Loading Pydantic models from JSON without running out of memory

56 itamarst 16 5/22/2025, 6:06:37 PM pythonspeed.com ↗

Comments (16)

m_ke · 2h ago
Or just dump pydantic and use msgspec instead: https://jcristharif.com/msgspec/
mbb70 · 1h ago
A great feature of pydantic are the validation hooks that let you intercept serialization/deserialization of specific fields and augment behavior.

For example if you are querying a DB that returns a column as a JSON string, trivial with Pydantic to json parse the column are part of deser with an annotation.

Pydantic is definitely slower and not a 'zero cost abstraction', but you do get a lot for it.

No comments yet

itamarst · 2h ago
msgspec is much more memory efficient out of the box, yes. Also quite fast.
jmugan · 2h ago
My problem isn't running out of memory; it's loading in a complex model where the fields are BaseModels and unions of BaseModels multiple levels deep. It doesn't load it all the way and leaves some of the deeper parts as dictionaries. I need like almost a parser to search the space of different loads. Anyone have any ideas for software that does that?
enragedcacti · 1h ago
The only reason I can think of for the behavior you are describing is if one of the unioned types at some level of the hierarchy is equivalent to Dict[str, Any]. My understanding is that Pydantic will explore every option provided recursively and raise a ValidationError if none match but will never just give up and hand you a partially validated object.

Are you able to share a snippet that reproduces what you're seeing?

causasui · 1h ago
You probably want to use Discriminated Unions https://docs.pydantic.dev/latest/concepts/unions/#discrimina...
cbcoutinho · 1h ago
At some point, we have to admit we're asking too much from our tools.

I know nothing about your context, but in what context would a single model need to support so many permutations of a data structure?
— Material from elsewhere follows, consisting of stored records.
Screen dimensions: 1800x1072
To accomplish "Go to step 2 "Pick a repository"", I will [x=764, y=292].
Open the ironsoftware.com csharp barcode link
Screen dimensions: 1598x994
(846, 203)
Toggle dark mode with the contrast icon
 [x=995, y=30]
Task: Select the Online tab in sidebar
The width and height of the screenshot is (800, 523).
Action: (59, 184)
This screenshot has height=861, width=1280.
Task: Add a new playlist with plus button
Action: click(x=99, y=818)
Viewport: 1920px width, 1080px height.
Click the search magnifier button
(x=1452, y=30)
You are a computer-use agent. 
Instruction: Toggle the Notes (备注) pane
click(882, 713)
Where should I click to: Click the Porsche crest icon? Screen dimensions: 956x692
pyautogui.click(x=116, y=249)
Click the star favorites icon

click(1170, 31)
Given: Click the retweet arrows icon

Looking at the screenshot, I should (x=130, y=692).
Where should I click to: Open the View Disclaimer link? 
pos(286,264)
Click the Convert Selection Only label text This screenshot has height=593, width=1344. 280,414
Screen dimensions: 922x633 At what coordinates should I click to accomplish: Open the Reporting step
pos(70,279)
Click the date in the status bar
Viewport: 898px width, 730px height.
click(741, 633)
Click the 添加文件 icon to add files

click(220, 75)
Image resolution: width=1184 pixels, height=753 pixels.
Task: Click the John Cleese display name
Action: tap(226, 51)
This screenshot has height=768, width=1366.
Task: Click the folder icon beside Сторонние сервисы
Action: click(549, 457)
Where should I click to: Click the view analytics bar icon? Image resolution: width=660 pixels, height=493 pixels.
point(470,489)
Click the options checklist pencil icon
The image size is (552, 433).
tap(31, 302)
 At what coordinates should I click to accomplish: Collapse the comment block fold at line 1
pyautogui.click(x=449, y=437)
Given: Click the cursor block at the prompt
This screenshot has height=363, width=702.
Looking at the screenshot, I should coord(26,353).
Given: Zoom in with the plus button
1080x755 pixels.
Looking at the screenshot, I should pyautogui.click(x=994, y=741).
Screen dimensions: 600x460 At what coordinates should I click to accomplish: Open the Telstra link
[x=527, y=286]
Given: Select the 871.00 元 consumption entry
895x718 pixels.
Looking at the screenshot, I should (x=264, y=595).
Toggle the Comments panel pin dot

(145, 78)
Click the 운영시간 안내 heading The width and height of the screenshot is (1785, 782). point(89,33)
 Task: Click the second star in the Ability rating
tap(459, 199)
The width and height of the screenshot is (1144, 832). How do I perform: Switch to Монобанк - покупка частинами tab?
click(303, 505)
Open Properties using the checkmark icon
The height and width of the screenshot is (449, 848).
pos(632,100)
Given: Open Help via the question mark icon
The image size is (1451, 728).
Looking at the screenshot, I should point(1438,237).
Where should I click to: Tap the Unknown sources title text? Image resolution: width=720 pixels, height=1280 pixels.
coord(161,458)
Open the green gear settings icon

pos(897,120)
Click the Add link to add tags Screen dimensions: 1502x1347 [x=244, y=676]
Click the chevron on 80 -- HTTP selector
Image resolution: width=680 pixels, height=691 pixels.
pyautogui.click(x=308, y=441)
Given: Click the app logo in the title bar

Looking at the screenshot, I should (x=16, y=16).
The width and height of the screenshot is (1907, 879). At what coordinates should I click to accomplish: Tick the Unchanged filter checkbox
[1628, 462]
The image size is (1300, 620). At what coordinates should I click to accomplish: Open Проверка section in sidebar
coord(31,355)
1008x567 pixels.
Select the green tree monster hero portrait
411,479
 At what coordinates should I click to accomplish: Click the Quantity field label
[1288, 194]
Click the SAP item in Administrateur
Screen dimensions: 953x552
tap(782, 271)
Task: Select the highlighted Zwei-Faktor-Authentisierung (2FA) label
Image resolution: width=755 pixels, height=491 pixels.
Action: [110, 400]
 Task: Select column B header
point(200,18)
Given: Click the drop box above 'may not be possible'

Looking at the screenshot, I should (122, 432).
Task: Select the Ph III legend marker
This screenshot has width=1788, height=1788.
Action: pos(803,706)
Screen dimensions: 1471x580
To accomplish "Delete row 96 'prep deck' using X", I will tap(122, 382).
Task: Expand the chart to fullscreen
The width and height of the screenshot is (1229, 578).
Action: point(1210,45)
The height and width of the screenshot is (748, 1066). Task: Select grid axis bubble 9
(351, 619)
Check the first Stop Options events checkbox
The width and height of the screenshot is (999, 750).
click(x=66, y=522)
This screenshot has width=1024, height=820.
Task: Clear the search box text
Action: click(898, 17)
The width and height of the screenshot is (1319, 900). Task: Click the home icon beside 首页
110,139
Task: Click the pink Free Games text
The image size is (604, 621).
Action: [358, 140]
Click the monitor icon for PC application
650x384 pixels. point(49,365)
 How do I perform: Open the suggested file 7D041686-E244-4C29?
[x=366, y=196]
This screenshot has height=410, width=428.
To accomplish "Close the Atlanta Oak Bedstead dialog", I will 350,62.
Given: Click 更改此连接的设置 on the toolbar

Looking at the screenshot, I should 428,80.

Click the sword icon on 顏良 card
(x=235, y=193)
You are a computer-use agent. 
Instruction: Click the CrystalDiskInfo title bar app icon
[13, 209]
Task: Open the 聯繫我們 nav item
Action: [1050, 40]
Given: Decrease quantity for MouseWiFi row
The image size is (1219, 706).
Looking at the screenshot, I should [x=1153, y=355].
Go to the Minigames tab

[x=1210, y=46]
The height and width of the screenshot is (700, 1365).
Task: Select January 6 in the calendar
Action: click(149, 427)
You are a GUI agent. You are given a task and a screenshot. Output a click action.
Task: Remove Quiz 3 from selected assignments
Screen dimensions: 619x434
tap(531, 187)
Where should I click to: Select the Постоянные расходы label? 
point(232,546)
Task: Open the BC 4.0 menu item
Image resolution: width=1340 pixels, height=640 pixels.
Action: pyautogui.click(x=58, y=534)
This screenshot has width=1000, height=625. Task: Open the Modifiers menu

Just because software can, doesn't mean it should.

zxilly · 1h ago
Maybe using mmap would also save some memory, I'm not quite sure if this can be implemented in Python.
itamarst · 1h ago
Once you switch to ijson it will not save any memory, no, because ijson essentially uses zero memory for the parsing. You're just left with the in-memory representation.
fjasdfas · 2h ago
So are there downsides to just always setting slots=True on all of my python data types?
itamarst · 2h ago
You can't add extra attributes that weren't part of the original dataclass definition:

  >>> from dataclasses import dataclass
  >>> @dataclass
  ... class C: pass
  ... 
  >>> C().x = 1
  >>> @dataclass(slots=True)
  ... class D: pass
  ... 
  >>> D().x = 1
  Traceback (most recent call last):
    File "<python-input-4>", line 1, in <module>
      D().x = 1
      ^^^^^
  AttributeError: 'D' object has no attribute 'x' and no __dict__ for setting new attributes
Most of the time this is not a thing you actually need to do.
monomial · 1h ago
I rarely need to dynamically add attributes myself on dataclasses like this but unfortunately this also means things like `@cached_property` won't work because it can't internally cache the method result anywhere.
masklinn · 1h ago
Also some of the introspection stops working e.g. vars().

If you're using dataclasses it's less of an issue because dataclasses.asdict.

dgan · 1h ago
i gave up on python dataclasses & json. Using protobufs object within the application itself. I also have a "...Mixin" class for almost every wire model, with extra methods

Automatic, statically typed deserialization is worth the trouble in my opinion

thisguy47 · 2h ago
I'd like to see a comparison of ijson vs just `json.load(f)`. `ujson` would also be interesting to see.
itamarst · 2h ago
For my PyCon 2025 talk I did this. Video isn't up yet, but slides are here: https://pythonspeed.com/pycon2025/slides/

The linked-from-original-article ijson article was the inspiration for the talk: https://pythonspeed.com/articles/json-memory-streaming/